Mais um ano, mais uma edição de sucesso riscada da lista do Mucho Flow. Os exploradores da música de vanguarda mais amorfa despediram-se de Guimarães certamente agradados com o que viram e escutaram ao longo de três dias — as nossas reportagens das primeiras duas sessões estão aqui e aqui —, num total de mais de duas dezenas de propostas que foram dos campos da música experimental e da electrónica até à pop e ao hip hop de carizes mais alternativos. No final, o certame despediu-se de 2025 com um um par de propostas a apontar directamente para as pistas de dança — com Simo Cell b2b Verraco e DJ Lynce —, mas para aqueles que, como nós, se ficaram pelos concertos e não seguiram viagem até ao São Mamede CAE, a resolução deste Mucho Flow veio afinada no rock.
O terceiro e último dia do festival ficou marcado pelo cancelamento da actuação de LUXE devido a doença, algo que empurrou as primeiras propostas programáticas para um pouco mais tarde. Depois da conversa “Arqueologia do Futuro”, passaram pelo Teatro Jordão a arrojadas visões pop de PLUS44KALIGULA e de Body Meat, bem como o catártico punk dos portugueses bbb hairdryer, que já tínhamos visto recentemente no OUT.FEST deste ano e que editaram há um ano A Single Mother / A Single Woman / An Only Child pela Revolve, a editora que promove o evento vimaranense. O principal momento da noite, talvez até de todo o festival, estava marcado para as 22 horas, que foi quando os YHWH Nailgun se estrearam no nosso país pela mão do Mucho Flow.
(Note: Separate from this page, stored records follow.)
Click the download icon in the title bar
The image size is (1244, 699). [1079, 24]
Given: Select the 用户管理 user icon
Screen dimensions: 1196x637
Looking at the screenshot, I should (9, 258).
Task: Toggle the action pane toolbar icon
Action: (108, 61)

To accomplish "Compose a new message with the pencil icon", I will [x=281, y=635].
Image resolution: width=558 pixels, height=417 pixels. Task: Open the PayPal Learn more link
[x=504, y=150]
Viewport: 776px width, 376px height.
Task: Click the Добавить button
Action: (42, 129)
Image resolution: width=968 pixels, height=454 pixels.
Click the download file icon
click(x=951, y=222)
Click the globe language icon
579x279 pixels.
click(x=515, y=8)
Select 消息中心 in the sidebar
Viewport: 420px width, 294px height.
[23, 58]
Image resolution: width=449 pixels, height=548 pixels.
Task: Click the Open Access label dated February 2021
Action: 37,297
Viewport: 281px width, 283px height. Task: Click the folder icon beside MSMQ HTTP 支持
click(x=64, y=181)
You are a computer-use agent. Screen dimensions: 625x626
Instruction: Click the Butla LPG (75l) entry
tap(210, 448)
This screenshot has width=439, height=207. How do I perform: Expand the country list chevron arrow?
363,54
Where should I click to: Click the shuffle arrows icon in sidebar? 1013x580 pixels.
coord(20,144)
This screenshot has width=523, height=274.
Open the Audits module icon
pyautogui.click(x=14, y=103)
Formada no início desta década, a banda norte-americana apresenta nas suas fileiras o baterista Sam Pickard, o vocalista Zack Borzone, o guitarrista Saguiv Rosenstock e os sintetizadores de Jack Tobias. Editaram o primeiro álbum, 45 Pounds, no início deste ano e conquistaram de imediato a atenção da imprensa e um estatuto de culto por entre o público graças à forma com que desconstroem o rock mais poroso e o levam a deambular por terrenos que facilmente associamos ao free jazz ou à cena noise industrial. Ao vivo, a veia punk sobressai e provoca um efeito quase claustrofóbico: os sons guturais de Borzone dão peso redobrado a uma sonoridade de grupo que, por si só, já é bem musculada, muito graças à força que a bateria representa; já a presença dos sintetizadores na vez do baixo dá-nos uma estrutura de graves muito mais textural, e em conjunto com a guitarra cria-se uma identidade bem própria, que muitas das vezes nem nos permite identificar ao certo qual dos dois instrumentos está a fazer o quê. Da explosão de ritmos e distorções com que nos brindaram destaca-se “Sickle Walk”, uma das malhas mais queridas entre os fãs que parece um autêntico tema de rock experimental criado no laboratório de um hospício pelos próprios pacientes depois de imobilizada a equipa médica do local.


Sem a chuva a atrapalhar desta vez, regressámos de novo ao Centro Cultural Vila Flor para os derradeiros dois concertos. Primeiro foi Maria Somerville, uma xamã que nos guiou por um ritual de folk sonhadora que arrasta consigo uma densa neblina de shoegaze. Com cadência lenta e envolta de muitas camadas, a sua música fez-se soar em palco com as ajudas de Michael Speers na bateria e Sean Bean no baixo, este último que, apesar do nome, se dirigiu ao público num português perfeito para sublinhar que aquela era a primeira vez de Somerville em Portugal. O som espectral quase que se dissolve no ar por completo antes de nos chegar aos ouvidos, como se também os fantasmas fossem capazes de musicar algumas das suas inquietações e contemplações. Saíram de cena sob uma forte onda de aplausos na sequência de mais uma data ao vivo no âmbito da apresentação do novo Luster.
Com muita mais experiência, talvez os quase 20 anos de carreira dos These New Puritans tenham colocado um prazo de validade na música do grupo inglês comandado pelos irmãos gémeos Jack e George Barnett. Sim, a instrumentação é luxuosa e há de facto inventividade na forma como as suas canções estão construídas, mas o som no seu todo chega-nos demasiado polido — como se fosse alcançado não tanto graças a uma genialidade natural, mas mais fruto de estudo intensivo. É impossível não ouvir os temas e sentir-lhes a originalidade, mas a sua execução meticulosa, tão orientada ao detalhe, tira algum brilho a um art rock que se gostaria de escutar mais “soltinho”.